Twenty kids died in a terrible bus-train crash in Greeley, Colorado, in 1961. Three students were killed in a 1972 collision in Pennsylvania. And there are many more.

One of the most infamous cases happened in 1995. Then, seven students died and 21 people were hurt when a passenger train bound for Chicago rammed into the back of a school bus and severed it from its frame.

The accident in Fox Grove, Illinois, still weighs heavily on the town more than 20 years later.

The legend

The legend of Devil’s Road sounds awfully similar to a famous ghost story in San Antonio, Texas.

Just like in Jasper, you’re supposed to park your car on the Ghost Tracks on the south end of town and wait for tiny disembodied hands – victims of a shadowy train crash long ago – to push you to safety. That story even drew the attention of the bros from “Ghost Adventures.”

But such a collision doesn’t seem to have happened there, either. Last year, the San Antonio Express-News talked to a local historian who couldn’t find any record of it.
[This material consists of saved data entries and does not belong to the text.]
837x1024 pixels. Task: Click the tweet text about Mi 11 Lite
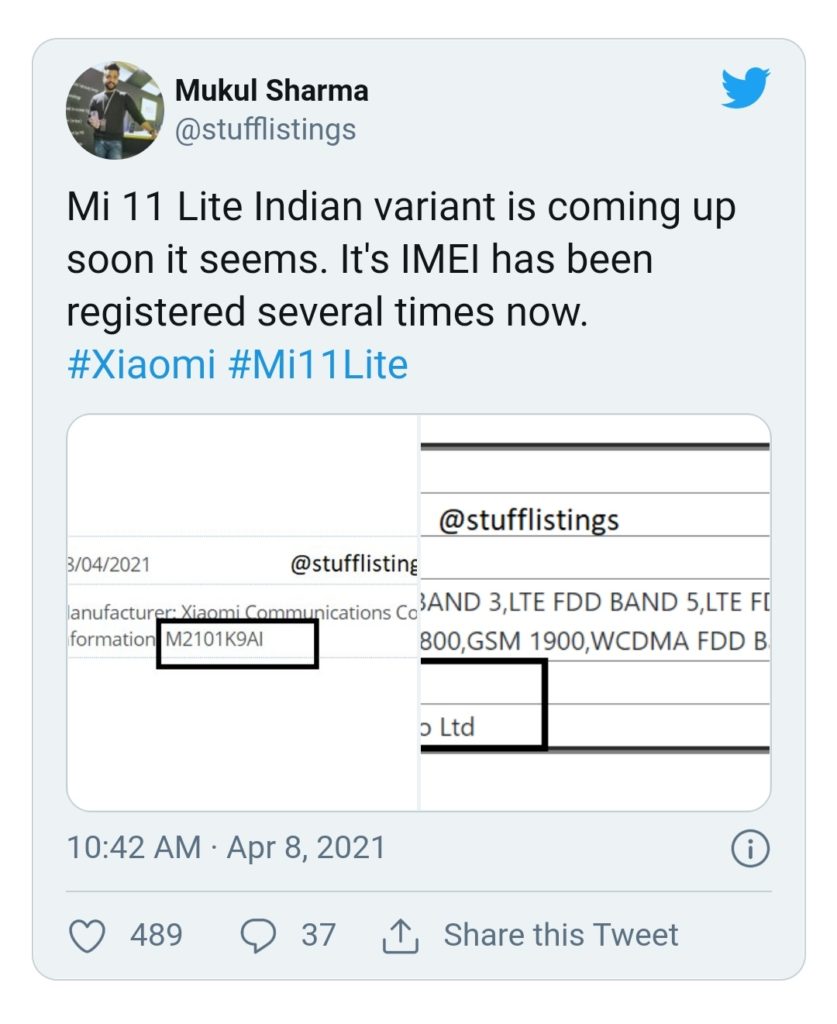tap(400, 260)

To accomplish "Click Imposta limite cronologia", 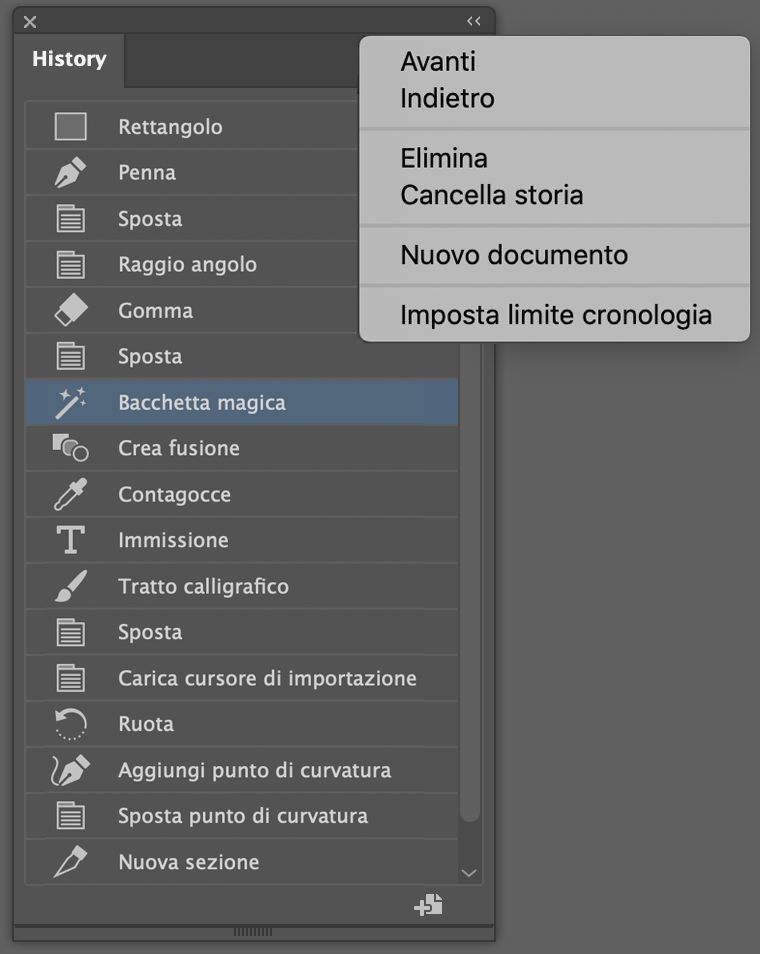I will pos(554,314).
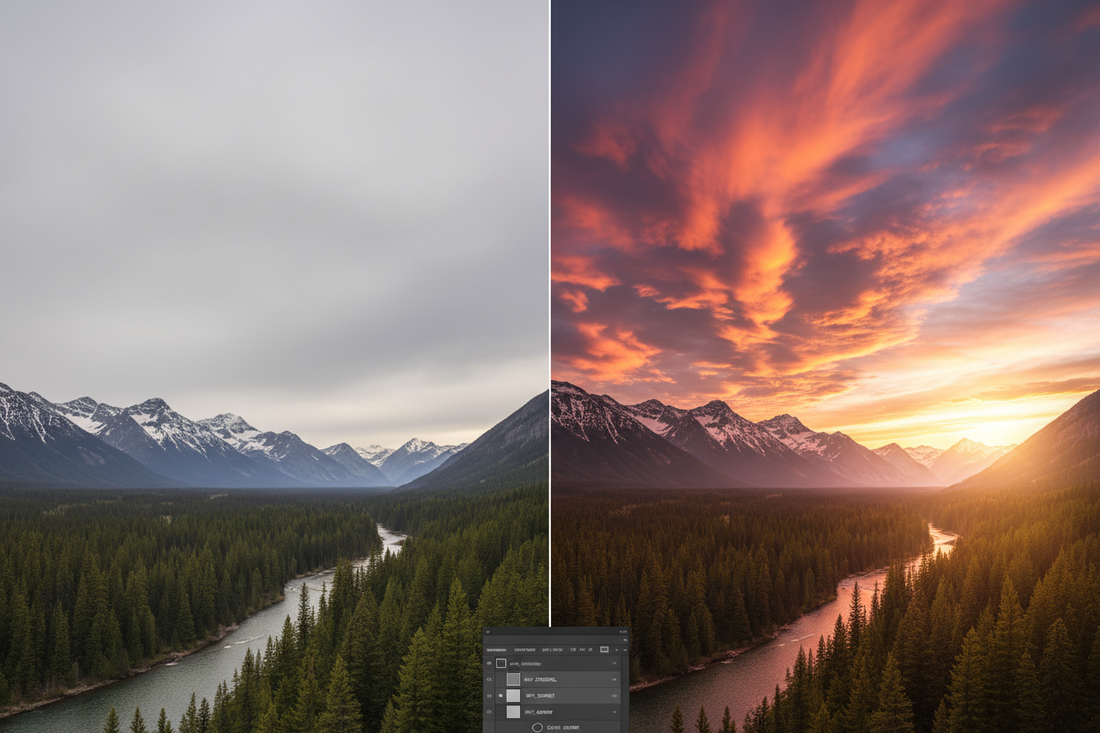Click the highlighted square icon in panel header
The image size is (1100, 733).
pyautogui.click(x=604, y=649)
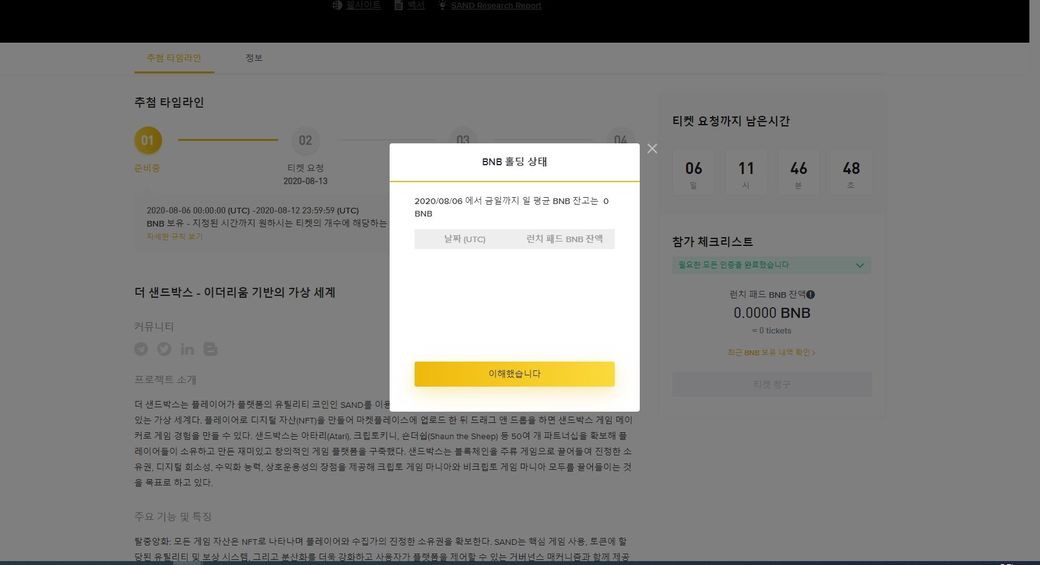
Task: Click 자세한 규칙 보기 link
Action: coord(175,237)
Somehow, she said, the story got mixed up with an actual crash that occurred in Salt Lake City in 1938, when a freight train plowed into a school bus, killing 23.

Does the truth matter?

Of course, all this nitpicking may not matter.

Halloween is about having fun and getting scared. People who want to drive around remote train crossings and wait for a ghostly heave over the tracks can still do so – as long as they keep an eye out for approaching locomotives. Even when looking for ghosts, safety is key.

Friends and I did just that about 10 years ago. We put the car in neutral and waited. The night was still. The black fingers of bare trees stabbed at the even-blacker sky. The radio was off, and silence filled the car like smoke.

We waited. Then it came – a slow rocking.

Maybe it happened. Maybe our minds created it all. Either way, we stepped on the gas and got out of there.